Complete step by step answer:
Here, we first need to know what $p{K_a}$ value is. Firstly, we need to know about ${K_a}$ value.
${K_a}$ is also called as acid dissociation constant or acidity constant or acid-ionization constant. It is a quantitative measure of the strength of an acid in solution. It is the equilibrium constant for a chemical reaction known as dissociation. The dissociation constant formula is given as follows.
$p{K_a} = - {\log _{10}}{K_a}$
It is the negative log of the acid dissociation constant or ${K_a}$ value.

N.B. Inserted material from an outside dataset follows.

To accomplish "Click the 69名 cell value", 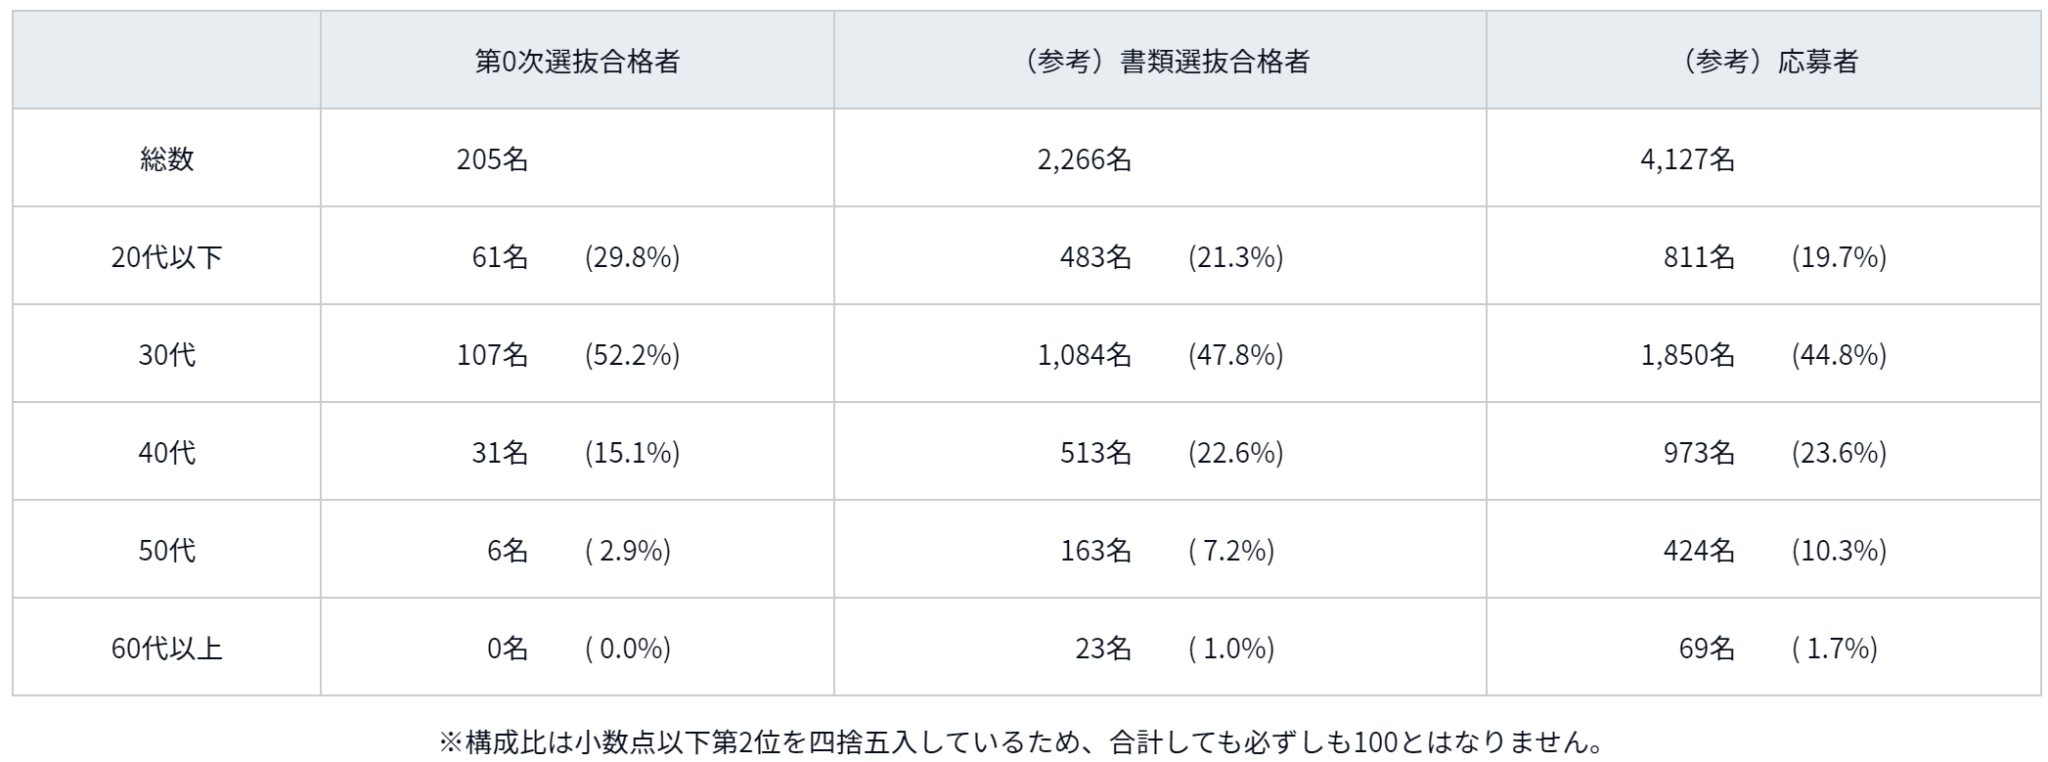I will pos(1706,649).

An acid is classified as strong acid when the concentration of its undissociated species is too low to be measured. Any aqueous acid with a $p{K_a}$ value of less than 0 is almost completely deprotonated and is considered a strong acid. A lower $p{K_a}$ value indicated a stronger acid. Lower value indicates that acid fully dissociates in water.
The value of $p{K_a}$ also depends on the molecular structure of the acid in many ways. For example, Pauling proposed two rules, one for successive $p{K_a}$ of polyprotic acids and one to estimate the $p{K_a}$ of oxyacids based on the number of oxygen groups. Other structural factors that influence the magnitude of the acid dissociation constant include inductive effects, mesomeric effects and hydrogen bonding.

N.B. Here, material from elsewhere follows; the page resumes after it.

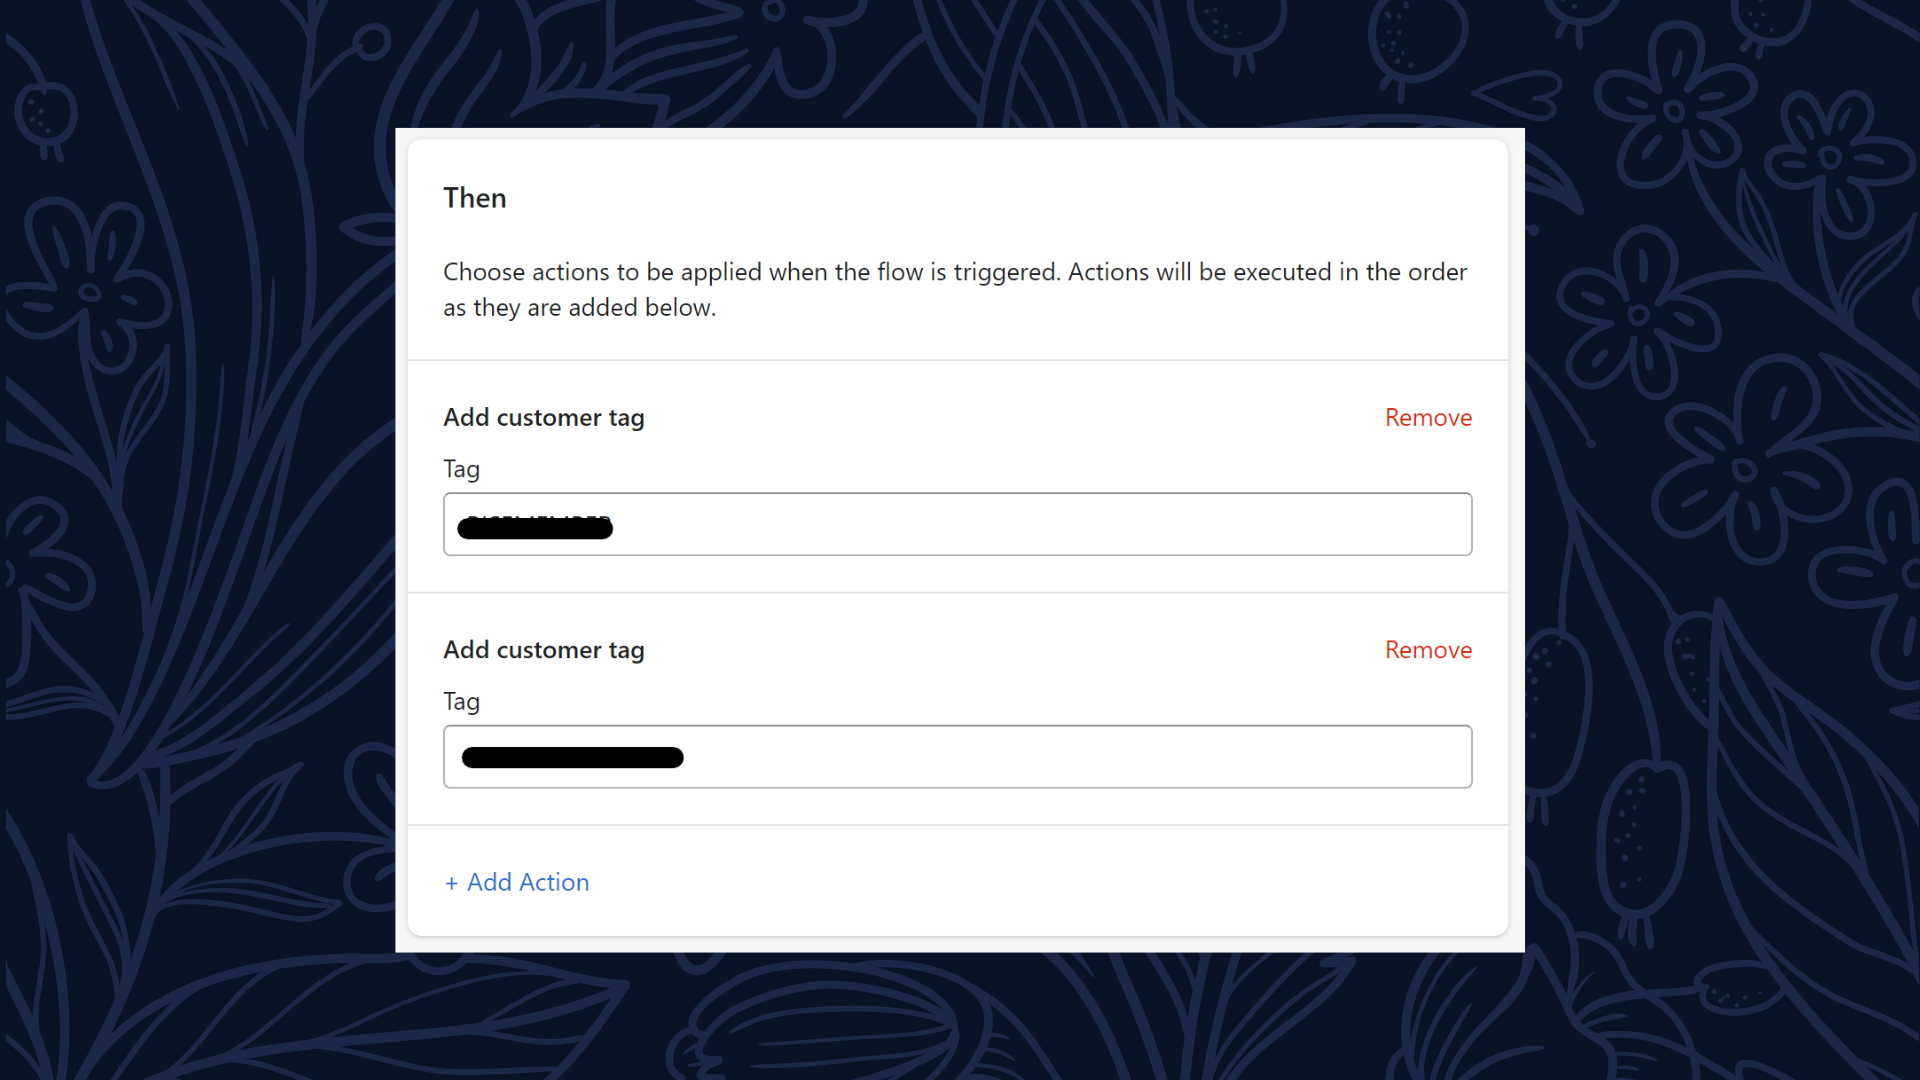
Task: Click the first Add customer tag heading
Action: click(x=543, y=418)
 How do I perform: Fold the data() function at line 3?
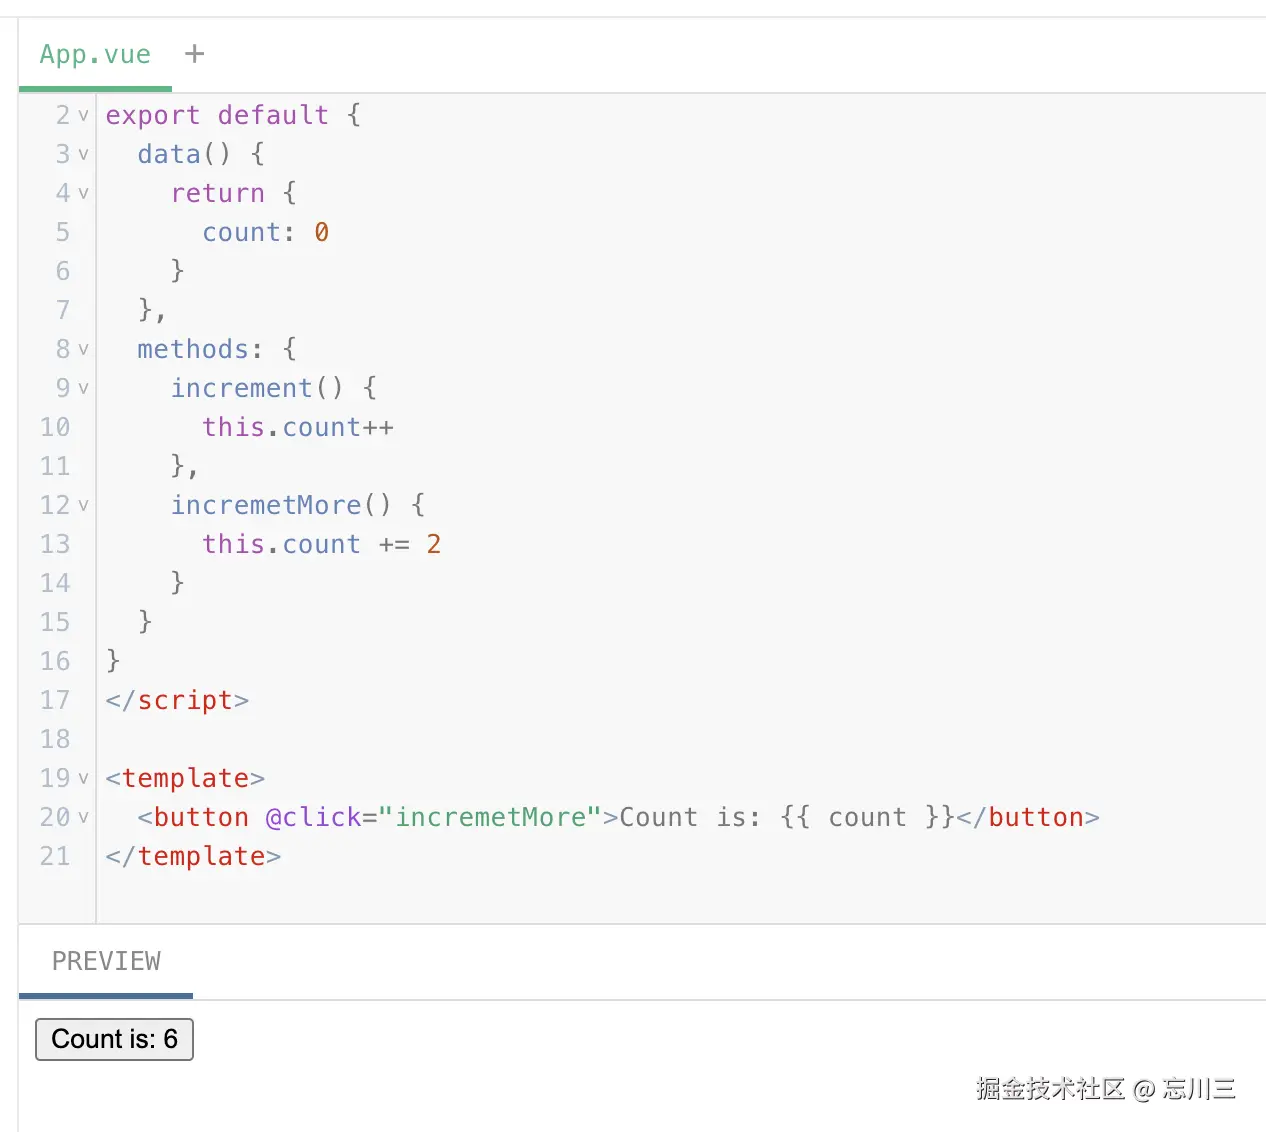[x=83, y=155]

Now, moving on to find the solution of the question. We need to find the ${K_a}$ values form given $p{K_a}$ values in the options by substituting it in the equation given above.
Substituting $p{K_a} = 2$
$2 = - \log ({K_a})$
$\Rightarrow {K_a} = 0.01$
Substituting $p{K_a} = 3$
$3 = - \log ({K_a})$
$\Rightarrow {K_a} = 0.001$
Substituting $p{K_a} = 2.5$
$2.5 = - \log ({K_a})$
$\Rightarrow {K_a} = 0.00316$
Substituting $p{K_a} = 4$
$4 = - \log ({K_a})$
$\Rightarrow {K_a} = 0.0001$

As $p{K_a}$ value increases, ${K_a}$ value decreases and the acid becomes less strong. Hence, smaller the $p{K_a}$ value larger the ${K_a}$ value and stronger the acid. So, according to the above substitutions we get to know that the smallest $p{K_a}$ value is 2 and it has higgest ${K_a}$ value is 0.01.

**Therefore, the correct answer is option A.

Note: **
$p{K_a}$ value decides the concentration of the acid. Higher the $pK_a$, lower is the dissociation of the acid to give $H^+$ ions, lower is its acidic strength.